EXTRACT TO READ:
▶
I have been asked to mark the 20th anniversary of the death of one of South Tyneside’s most colourful characters – charity champion Big Hec.
Hec, whose real name was Brian Dowson, died in March 1996, aged just 38.
Yet this “larger than life” character, he was 6ft 6ins tall and wore size 19 boots, and well known throughout the North East for his charity fundraising efforts, is still fondly remembered by a great many people, including Time Of Our Lives reader Colin Campbell.
And it was Colin who wrote to me, asking if I can feature an article on Big Hec, whose death is marked with a memorial plaque on Lloyds Bank, in Laygate.
Colin wrote: “I first met big Hec in Bensons one Friday night in 1980,
“Pete Edmunds, Another local legend who was ahead of the times, opened the first wine bar there, up above Saville’s record shop.
“Hec was collecting for charity, shaking his white enamel bucket at the customers.
“I asked him if he wanted a drink, ‘Me?’ was his reply, I said ‘yes’, and thats how I met Big Hec,
“He was always cheerful, and always sharp when it came to collecting for charity.
“He lived in Charles Street, Boldon Colleiry, I had flats up there in the 90s and saw him often in the street.
◀
INFORMATION SUPPLIED:
▶
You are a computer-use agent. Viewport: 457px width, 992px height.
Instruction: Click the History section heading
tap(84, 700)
◀
▶
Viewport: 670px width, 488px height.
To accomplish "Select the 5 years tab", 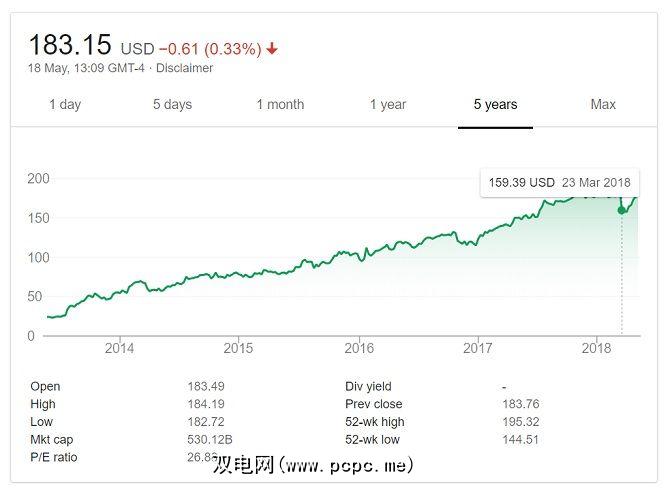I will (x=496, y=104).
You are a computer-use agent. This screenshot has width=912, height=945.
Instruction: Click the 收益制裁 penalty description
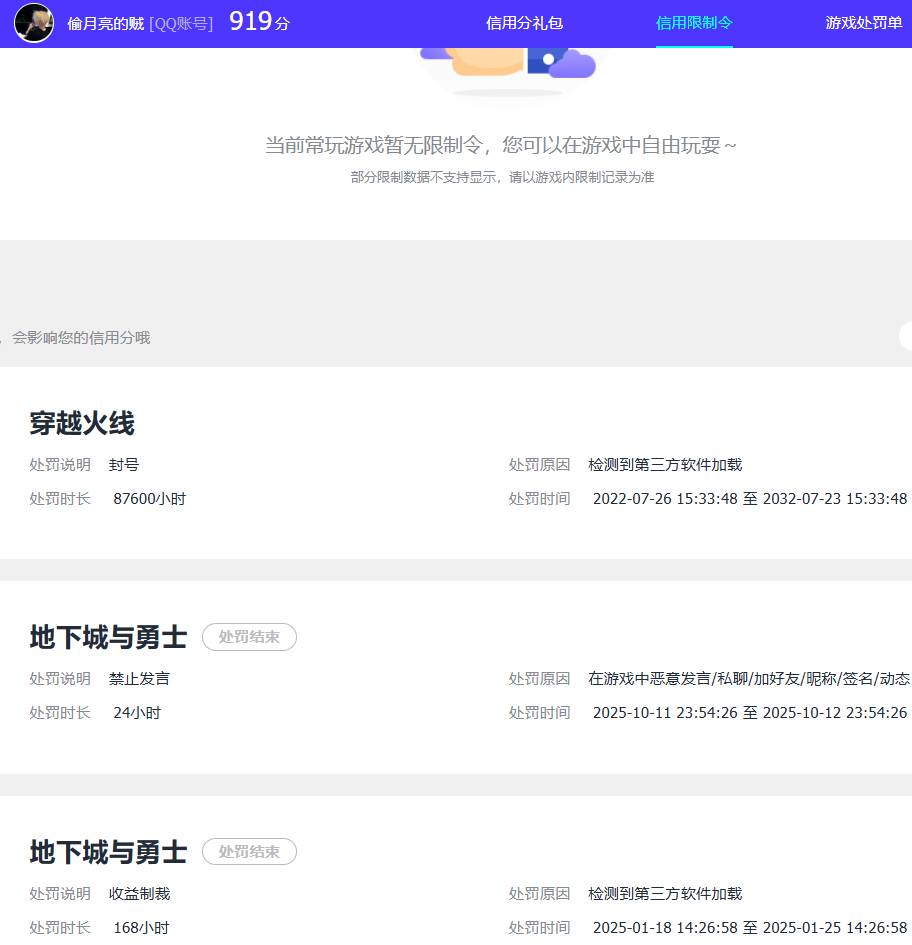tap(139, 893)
◀
APPLY WHAT YOU READ:
• A. In the article about Big Hec, shorten the paragraph that begins "Yet this 'larger than life' character" and keep its main facts.
• B. According to the article about Big Hec, where is the memorial plaque that marks his death?
• C. Carry on the article about Big Hec from its final sentence.
The rows are separate material and have no connection to the article about Big Hec.

ANSWERS GIVEN:
• A. Big Hec was 6ft 6ins tall, wore size 19 boots and was known across the North East for raising money for charity. Many people still remember him fondly, including Time Of Our Lives reader Colin Campbell.

• B. It is on Lloyds Bank, in Laygate.

• C.
“Then he was no more.
“Characters are few and far between, and Big Hec was certainly one of them.”
During his lifetime Big Hec raised hundreds of thousands of pounds for good causes throughout the 80s and 90s.
Among the charity champ’s achievement was taking part in a series of sponsored walks in aid of hospital charities.
The other good causes he supported were South Tyneside Animal Rescue, the baby unit at South Tyneside District Hospital and the RAF Association.
And he even staged a party to bring some cheer to homeless men at a hostel in High Lane, Hebburn.
In 1990, he recorded a version of Lee Hazelwood’s classic These Boots are Made for Walking.
The gentle giant also mixed with the stars, meeting glamorous actress Stephanie Beacham, star of TV’s The Colbys, at the height of her fame in 1986.